• Information shown:
━━━━━━━━━━

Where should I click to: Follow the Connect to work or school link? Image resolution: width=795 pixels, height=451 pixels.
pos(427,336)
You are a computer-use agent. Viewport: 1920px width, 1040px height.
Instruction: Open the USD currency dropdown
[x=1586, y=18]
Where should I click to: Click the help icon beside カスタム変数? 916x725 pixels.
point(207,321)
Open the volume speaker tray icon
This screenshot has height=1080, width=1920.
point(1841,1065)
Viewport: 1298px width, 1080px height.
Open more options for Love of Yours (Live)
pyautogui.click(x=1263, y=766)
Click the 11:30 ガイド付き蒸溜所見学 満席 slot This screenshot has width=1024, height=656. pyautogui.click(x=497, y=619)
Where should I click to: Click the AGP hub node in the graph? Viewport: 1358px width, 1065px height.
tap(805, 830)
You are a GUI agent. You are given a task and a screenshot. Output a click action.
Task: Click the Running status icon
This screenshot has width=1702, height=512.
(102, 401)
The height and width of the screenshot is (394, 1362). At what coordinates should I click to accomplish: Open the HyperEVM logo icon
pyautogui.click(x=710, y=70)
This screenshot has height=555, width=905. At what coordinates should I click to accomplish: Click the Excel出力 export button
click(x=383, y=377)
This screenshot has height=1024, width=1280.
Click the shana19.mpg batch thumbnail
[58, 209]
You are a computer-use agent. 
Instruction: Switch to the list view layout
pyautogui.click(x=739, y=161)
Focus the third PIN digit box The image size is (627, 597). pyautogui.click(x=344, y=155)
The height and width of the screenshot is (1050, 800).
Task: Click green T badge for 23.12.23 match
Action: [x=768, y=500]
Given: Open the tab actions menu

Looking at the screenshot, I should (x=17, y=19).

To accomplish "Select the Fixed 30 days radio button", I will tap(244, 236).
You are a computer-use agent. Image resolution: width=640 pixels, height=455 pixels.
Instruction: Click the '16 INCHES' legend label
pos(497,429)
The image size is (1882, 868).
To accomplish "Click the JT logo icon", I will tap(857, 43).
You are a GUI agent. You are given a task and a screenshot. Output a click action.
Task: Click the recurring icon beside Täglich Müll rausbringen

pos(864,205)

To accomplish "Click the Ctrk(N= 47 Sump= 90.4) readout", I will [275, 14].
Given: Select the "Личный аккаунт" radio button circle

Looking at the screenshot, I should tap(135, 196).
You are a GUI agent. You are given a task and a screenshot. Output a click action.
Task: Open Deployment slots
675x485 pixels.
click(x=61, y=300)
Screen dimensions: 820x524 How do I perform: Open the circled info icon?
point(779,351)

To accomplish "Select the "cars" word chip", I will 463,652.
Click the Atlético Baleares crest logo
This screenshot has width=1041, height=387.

━━━━━━━━━━

• Task details: Return the listing. Match it exactly.

• Your response:
Where should I click to: Follow the Connect to work or school link? Image resolution: width=795 pixels, height=451 pixels.
pos(427,336)
You are a computer-use agent. Viewport: 1920px width, 1040px height.
Instruction: Open the USD currency dropdown
[x=1586, y=18]
Where should I click to: Click the help icon beside カスタム変数? 916x725 pixels.
point(207,321)
Open the volume speaker tray icon
This screenshot has height=1080, width=1920.
point(1841,1065)
Viewport: 1298px width, 1080px height.
Open more options for Love of Yours (Live)
pyautogui.click(x=1263, y=766)
Click the 11:30 ガイド付き蒸溜所見学 満席 slot This screenshot has width=1024, height=656. pyautogui.click(x=497, y=619)
Where should I click to: Click the AGP hub node in the graph? Viewport: 1358px width, 1065px height.
tap(805, 830)
You are a GUI agent. You are given a task and a screenshot. Output a click action.
Task: Click the Running status icon
This screenshot has width=1702, height=512.
(102, 401)
The height and width of the screenshot is (394, 1362). At what coordinates should I click to accomplish: Open the HyperEVM logo icon
pyautogui.click(x=710, y=70)
This screenshot has height=555, width=905. At what coordinates should I click to accomplish: Click the Excel出力 export button
click(x=383, y=377)
This screenshot has height=1024, width=1280.
Click the shana19.mpg batch thumbnail
[58, 209]
You are a computer-use agent. 
Instruction: Switch to the list view layout
pyautogui.click(x=739, y=161)
Focus the third PIN digit box The image size is (627, 597). pyautogui.click(x=344, y=155)
The height and width of the screenshot is (1050, 800).
Task: Click green T badge for 23.12.23 match
Action: [x=768, y=500]
Given: Open the tab actions menu

Looking at the screenshot, I should (x=17, y=19).

To accomplish "Select the Fixed 30 days radio button", I will tap(244, 236).
You are a computer-use agent. Image resolution: width=640 pixels, height=455 pixels.
Instruction: Click the '16 INCHES' legend label
pos(497,429)
The image size is (1882, 868).
To accomplish "Click the JT logo icon", I will tap(857, 43).
You are a GUI agent. You are given a task and a screenshot. Output a click action.
Task: Click the recurring icon beside Täglich Müll rausbringen

pos(864,205)

To accomplish "Click the Ctrk(N= 47 Sump= 90.4) readout", I will [275, 14].
Given: Select the "Личный аккаунт" radio button circle

Looking at the screenshot, I should tap(135, 196).
You are a GUI agent. You are given a task and a screenshot. Output a click action.
Task: Open Deployment slots
675x485 pixels.
click(x=61, y=300)
Screen dimensions: 820x524 How do I perform: Open the circled info icon?
point(779,351)

To accomplish "Select the "cars" word chip", I will 463,652.
Click the Atlético Baleares crest logo
This screenshot has width=1041, height=387.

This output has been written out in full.